The proposed design of the machines calls for a 500MHz processor, 1GB of memory and an innovative dual-mode display that can be used in full-color mode, or in a black-and-white sunlight-readable mode. The display makes the laptop "both an electronic book and a laptop," he said.
One display design being considered is a flat, flexible printed display developed at MIT's Media Lab. Negroponte said the technology can be used to produce displays that cost roughly 10 cents per square inch. "The target is $12 for a 12-inch display with near-zero power consumption," he said.
Power for the new systems will be provided through either conventional electric current, batteries or by a windup crank attached to the side of the notebooks, since many countries targeted by the plan do not have power in remote areas, Negroponte said.
The machines, which will run a version of the Linux operating system, will also include other applications, some developed by MIT researchers, as well as country-specific software. "Software has gotten too fat and unreliable, so we started with Linux," he said.
For connectivity, the systems will be Wi-Fi- and cell phone-enabled, and will include four USB ports, along with built-in "mesh networking," a peer-to-peer concept that allows machines to share a single Internet connection.
"In emerging nations, the issue is not connectivity," Negroponte said. "That was the issue, but there are many people working on it, (thanks to) global competitiveness.

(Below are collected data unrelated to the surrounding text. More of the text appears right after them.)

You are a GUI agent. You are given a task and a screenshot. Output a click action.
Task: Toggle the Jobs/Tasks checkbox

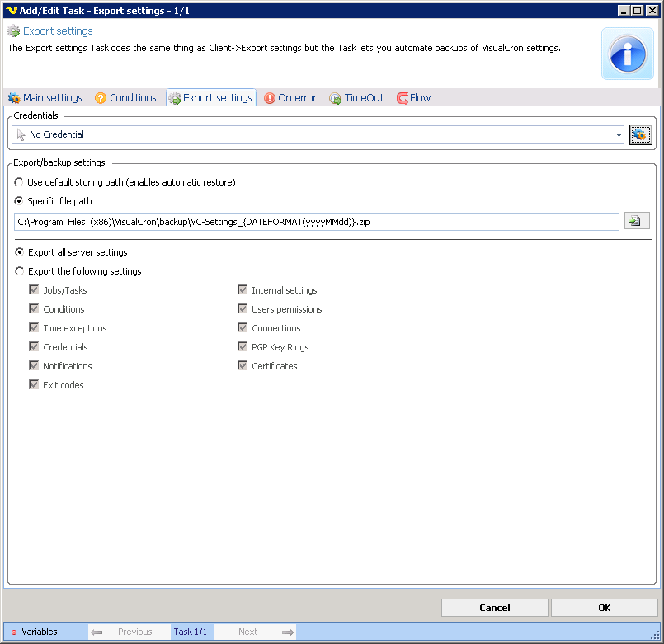[34, 290]

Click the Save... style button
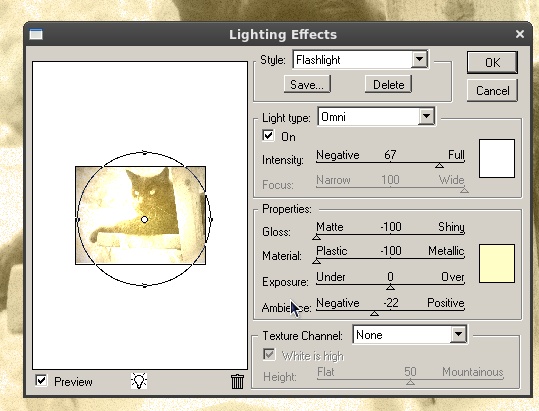click(307, 84)
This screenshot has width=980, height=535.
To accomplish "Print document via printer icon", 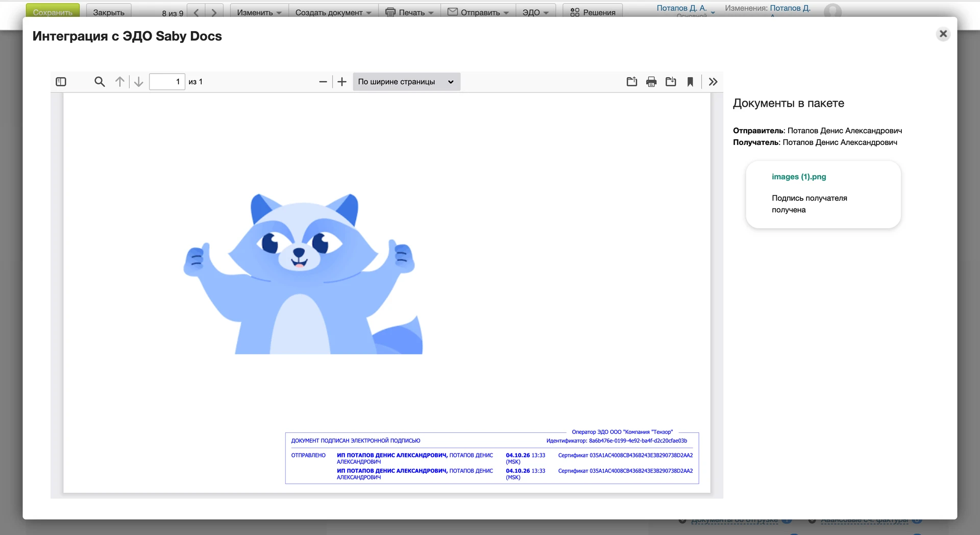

But for education, the roadblock is the laptop."
Five companies are working with MIT to develop an initial 5 million to 15 million test units within the year: Google, Advanced Micro Devices, News Corp., Red Hat and BrightStar, Negroponte said. He said the current plan is to produce 100 million to 150 million units by 2007.
Negroponte admits that his goals are ambitious. Currently, the world production of laptops is just under 50 million, he said.
While the initial goal of the project is to work with governments, Negroponte said MIT is considering licensing the design or giving it to a third-party company to build commercial versions of the PC. "Those might be available for $200, and $20 or $30 will come back to us to make the kids' laptops. We're still working on that," he said.
Others have launched low-cost PC ideas in the past, though MIT's project may be the most ambitious.
Last year, Advanced Micro Devices announced plans for its Personal Internet Connector--a prototype with a price tag of at least $185, with no display. And an Indian company called Novatium said it plans to offer a stripped-down home computer for about $70 or $75.
In addition, Microsoft's antipiracy-minded Steve Ballmer last year called for a move toward the $100 PC for developing nations.